Sometimes, I think I have actually lost my proverbial mind. Who voluntarily does this to themselves?

Only sick people, my friends. Only sick people.

And now, I bring to you, my reluctantly learned homeschooling lessons, edition August 2016.

1) Slow Down.

For this year, I got the feeling that The Universe was telling me to slow the fuck down. Like for realz.

One of my preschool teachers for Glow Worm decided to take the year off so she could spend more time with her ill father. Some other random circumstances conspired against me and I finally decided to NOT schedule every second and minute of my three kids because, HEY, NEW BABY IS INEVITABLE.

So, this year, I’ve decided to pull back a lot – which when I think about it, we are still doing quite a LOT. There just seems to be a lot more space and I will have to resist the urge to fill everything up entirely.

It’s really difficult for me. I loathe empty space.

2) If the kids are having trouble understanding a concept, it’s usually my fault.

I swear, every time I re-start teaching my kids after a hiatus, I have to re-learn the lesson.

I got so frustrated with Cookie Monster to the point of screaming at him and him crying for forgetting how to do borrowing as well as word problems in subtraction. (Yes, yes, yes… excellent teaching method and great for learning new things.)

After stopping myself from devolving into a worse spiral (took at least 15 minutes for me to STFU), I realized Cookie Monster was having trouble because he fundamentally didn’t understand the concept of borrowing and what it actually represented, nor did he understand the concept of ones, tens, hundreds, and thousands.

So, once I realized that, I made him use manipulatives instead of doing math problems in a workbook.

I started super simple with unifix cubes and then moved onto the Base Ten Blocks that come in units, tens, and hundreds. (I don’t have the thousands, but I am thinking of buying them.) (Amazon affiliate links used.)

It helped a lot and we eventually worked up to the workbook problems. (I even used our whiteboard!)

I then decided to not push the workbook as much and just work on reinforcing the concept of borrowing and word problems to Cookie Monster over the course of the next few days to really hammer home the concept and then go back to the workbook pages.

And once again, I realized that Cookie Monster wants nothing more than to please me by picking up a concept quickly and feeling smart and validated.
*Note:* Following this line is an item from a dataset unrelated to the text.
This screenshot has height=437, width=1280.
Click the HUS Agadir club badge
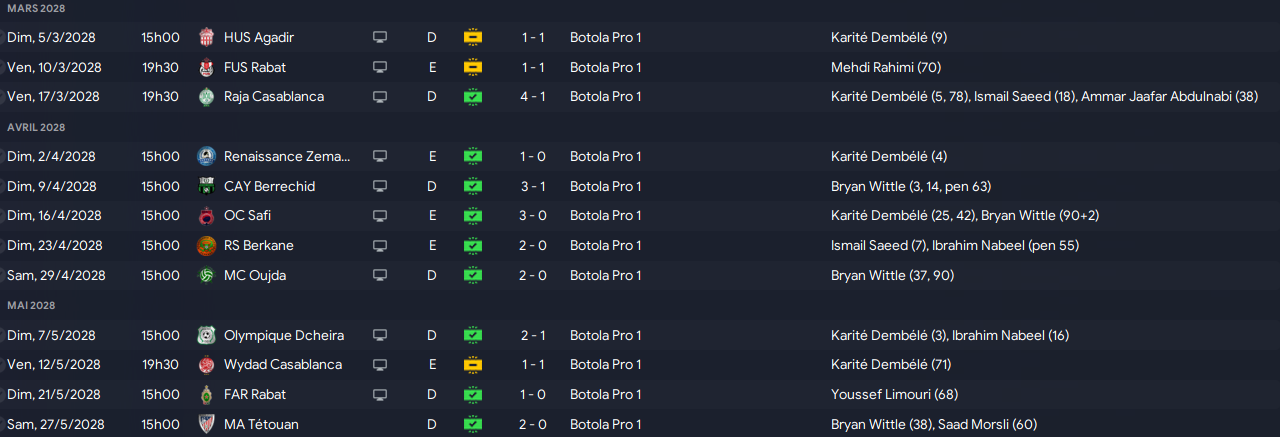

But if he isn’t answering correctly, it’s because he fundamentally doesn’t understand something – and that’s MY FAULT because I am the teacher.

So, if I am mad at someone, it should be ME.

3) Teach kids one at a time.

I know this. Yet, I fall victim to all the kids wanting to learn something at the same time (including Glow Worm who doesn’t want to be left out). And it drives me insane because how can one person possibly explain three separate concepts to three separate children at the same time?

They can’t. That’s why I was frazzled and cranky.

So, I was quickly reminded to have firmer boundaries.

4) I actually have to prep ahead of time.

Gone are the days that I can just wing it and do whatever and just do the next pages in Singapore Math workbooks.

The concepts are a little harder now so now that I know that I totally missed Cookie Monster not having fundamentals down and only focused on how many pages he finished that I was doing him a huge disservice.

So, I started prepping for the week and listing loosely what concepts I wanted him to grasp that particular week.

This also applied to Chinese reading comprehension. I had to be more strategic in what I had him read and when. This year, I am emphasizing both reading with zhuyin as well as testing his reading comprehension by using different workbooks and textbooks. On top of that, I also want to up his new character recognition.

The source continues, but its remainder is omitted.